We next examined phosphorylation of known mTORC1 substrates as a direct measure of mTORC1 activity. Amino acid withdrawal leads to rapid mTORC1 inactivation (Sancak et al., 2008). Mio depletion strongly inhibited the amino acid–induced activation of mTORC1 as monitored by levels of S6K1 and 4EBP1 phosphorylation (Fig. S4 F). Rescue experiments on HeLa si02ResGFP-Mio cells where only the endogenous Mio was depleted using si02 (si01 targets both endogenous and exogenous constructs) restored both mTOR^S2481ph levels at spindle poles and p70S6K^T389ph phosphorylation (Fig. S4, E and F).

If Mio depletion disrupts mitotic progression by inhibiting mTOR, activation of the kinase by an alternative pathway might be expected to at least partially rescue the Mio depletion phenotype. PTEN (phosphatase and tensin homologue) dephosphorylates phosphoinositide-3,4,5-triphosphate (PIP3), a potent activator of AKT kinase signaling (Maehama and Dixon, 1998). mTOR is a key downstream target of AKT (Sabatini, 2006); thus, PTEN inactivation results in increased mTOR activity. Co-depletion of Mio and PTEN showed a partial rescue of mitotic progression and increased Aurora A^T288ph levels at spindle poles (Fig. 10, D–F).

To determine by independent method that inhibition of mTOR can explain the mitotic defects observed upon Mio depletion, we developed a protocol that enabled us to inhibit the kinase without blocking cell cycle progression. Rapamycin, when bound to intracellular protein FKBP12, inhibits mTORC1 kinase activity (Guertin and Sabatini, 2009). Rapamycin treatment for 4 h resulted in an increase of prometaphase cells that also showed a decrease of both Aurora and Aurora A^T288ph levels at spindle poles (Fig. 10, G–I), reinforcing the idea that reduced mTORC1 activity causes the mitotic defects observed upon Mio depletion.

We conclude that Mio is required for maintenance of active mTOR levels in mitosis.

Mio is a component of the SEACAT/GATOR2 complex, which has been reported to be involved in mTOR regulation by the Rag-GTPase (Bar-Peled et al., 2013; Panchaud et al., 2013a). Here, we confirm that Mio interacts with Seh1, a member of the SEACAT/GATOR2 and Nup107 nucleoporin complexes, both in interphase and mitosis. Our experiments identified roles for Mio in timely mitotic progression, centrosome separation, spindle formation, and orientation/positioning in human mitotic cells. Indeed, 35% of mitotic cells observed after Mio depletion had a bipolar, monoastral structure (i.e., they lacked a centrosome and astral microtubules at one of the two spindle poles).

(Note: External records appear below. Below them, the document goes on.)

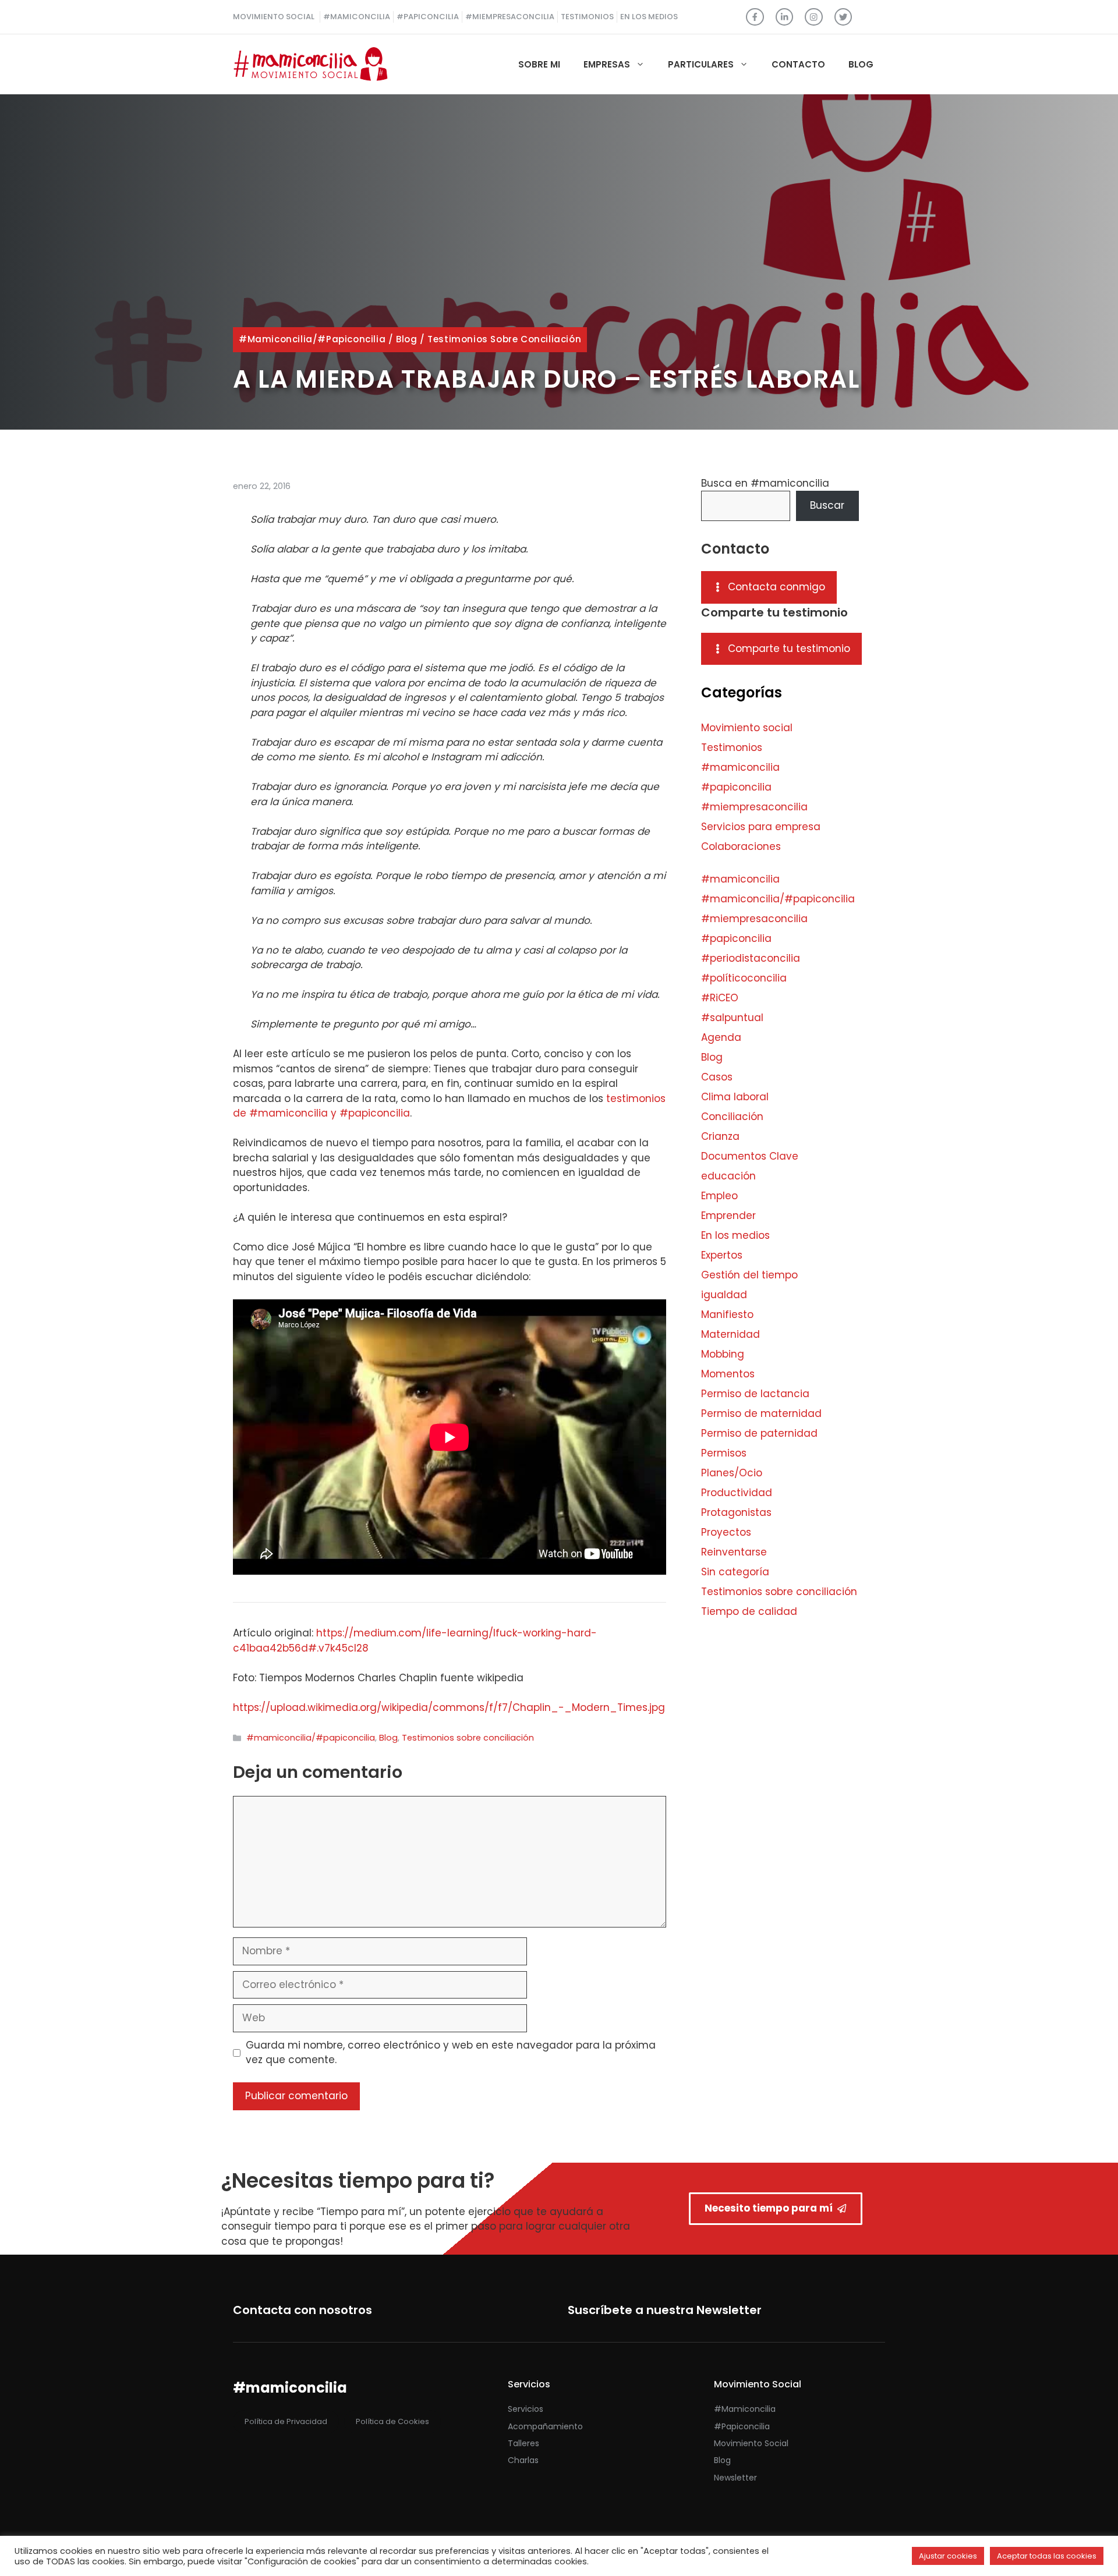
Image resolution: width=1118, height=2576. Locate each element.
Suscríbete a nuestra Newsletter (665, 2310)
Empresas (606, 64)
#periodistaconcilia (750, 958)
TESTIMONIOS (587, 16)
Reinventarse (734, 1552)
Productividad (736, 1493)
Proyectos (726, 1532)
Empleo (719, 1196)
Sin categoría (735, 1572)
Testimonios (731, 747)
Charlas (523, 2460)
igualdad (724, 1295)
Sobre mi (539, 64)
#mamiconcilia (740, 767)
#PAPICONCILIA (428, 16)
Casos (717, 1077)
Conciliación (732, 1117)
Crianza (720, 1136)
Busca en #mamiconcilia (765, 483)
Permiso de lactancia (755, 1394)
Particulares (701, 64)
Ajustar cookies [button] (948, 2555)
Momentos (728, 1374)
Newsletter (735, 2477)
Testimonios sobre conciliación (504, 339)
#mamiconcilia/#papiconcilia (312, 339)
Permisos (723, 1453)
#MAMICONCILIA (356, 16)
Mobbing (722, 1354)
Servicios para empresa (760, 827)
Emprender (728, 1216)
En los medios (735, 1235)
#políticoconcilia (744, 978)
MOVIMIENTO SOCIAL (273, 16)
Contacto (798, 64)
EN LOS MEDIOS (649, 16)
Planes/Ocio (731, 1473)
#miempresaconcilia (754, 807)
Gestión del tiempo (749, 1275)
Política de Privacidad (286, 2421)
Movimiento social (746, 728)
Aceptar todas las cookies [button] (1046, 2555)
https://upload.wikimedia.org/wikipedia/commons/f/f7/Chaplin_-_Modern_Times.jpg (449, 1707)
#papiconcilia (736, 787)
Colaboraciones (741, 846)
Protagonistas (736, 1512)
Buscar (827, 505)
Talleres (523, 2443)
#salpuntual (732, 1018)
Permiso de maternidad (761, 1413)
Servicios (525, 2409)
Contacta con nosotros (302, 2310)
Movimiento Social (751, 2443)
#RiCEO (719, 998)
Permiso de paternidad (759, 1433)
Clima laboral (735, 1097)
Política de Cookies (392, 2421)
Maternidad (730, 1334)
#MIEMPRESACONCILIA (509, 16)
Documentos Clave (749, 1156)
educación (728, 1176)
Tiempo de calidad (749, 1611)
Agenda (721, 1037)
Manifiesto (727, 1314)
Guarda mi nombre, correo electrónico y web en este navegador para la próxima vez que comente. (451, 2052)
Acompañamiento (545, 2426)
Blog (860, 64)
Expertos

Functional analysis revealed that Mio plays a critical role in activation of the essential mitotic kinases, Aurora A and Plk1, at spindle poles. We could find no role for Mio in NPC assembly or structure, suggesting that the mitotic phenotypes of Mio depletion may reflect the loss of SEACAT/GATOR2 regulation of mTOR kinase signaling. Thus, our experiments reveal a previously unsuspected role for mTOR in mitotic regulation.

Centrosome separation and bipolar spindle formation both require Plk1 and Aurora A activity. Mio depletion caused a marked reduction of active Aurora A^T288ph without changes in the localization or levels of total Aurora A or TPX2. Spindle length was normal after Mio depletion, which is consistent with the interaction between Aurora A and TPX2 being unaffected (Bird and Hyman, 2008) and suggesting that the reduction of Aurora A^T288ph levels observed upon Mio depletion was not a result of the loss of TPX2-mediated activation. Despite the reduced activity of Aurora A and defects in centrosome separation after Mio depletion, bipolar spindle formation still occurred, possibly as a result of microtubule nucleation from chromosomes via the Ran-GTP pathway (Caudron et al., 2005; Kaláb et al., 2006; Kalab and Heald, 2008).

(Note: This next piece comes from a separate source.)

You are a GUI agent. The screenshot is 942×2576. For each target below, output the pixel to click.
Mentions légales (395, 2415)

Aurora A activates centrosomal Plk1 through phosphorylation of Thr210 (Macůrek et al., 2008; Seki et al., 2008; Carmena, 2012; Bruinsma et al., 2014). Active Plk1 controls entry into mitosis and also promotes centrosome maturation and separation (Bruinsma et al., 2012; Zitouni et al., 2014). Plk1 localization influences its activity and vice versa (Kishi et al., 2009). Upon Mio depletion, levels of total Plk1 and active Plk1^T210ph were reduced at centrosomes. As a result, Mio-depleted cells were hypersensitive to Plk1 inhibition as detected by synthetic interaction with the Plk1 inhibitor BI2536, resulting in an increase in monopolar spindles even at low drug concentrations. The reduction in active Plk1 levels in Mio-depleted cells may result in a partial inhibition of mitotic entry and may explain the apparent paradox that Mio-depleted cells exhibit a substantial delay in mitotic progression without an accompanying increase in mitotic index.

Mio depletion from HeLa cells causes multiple mitotic defects such as a lengthening of the interval between NEBD and anaphase onset, spindle assembly defects including an increase in the number of bipolar monoastral spindles, a prometaphase delay often associated with monopolar spindles, and a delay or failure in cytokinesis. Interestingly, in Drosophila melanogaster, where Mio has been reported to play a role in oocyte maturation, the microtubule-dependent translocation of centrioles from the anterior to the posterior of stage 1 oocyte nuclei is defective, as is the microtubule-dependent translocation of RNA-binding protein Orb (Iida and Lilly, 2004). Thus, the involvement of Mio with microtubule function is conserved across species.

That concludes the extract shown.